Instructions to follow>
Without changing anything, transcribe all of the entries.

-------- Dataset excerpts --------

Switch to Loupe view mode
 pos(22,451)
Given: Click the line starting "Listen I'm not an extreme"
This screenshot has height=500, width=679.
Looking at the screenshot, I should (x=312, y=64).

--------

Answer section>
Switch to Loupe view mode
 pos(22,451)
Given: Click the line starting "Listen I'm not an extreme"
This screenshot has height=500, width=679.
Looking at the screenshot, I should (x=312, y=64).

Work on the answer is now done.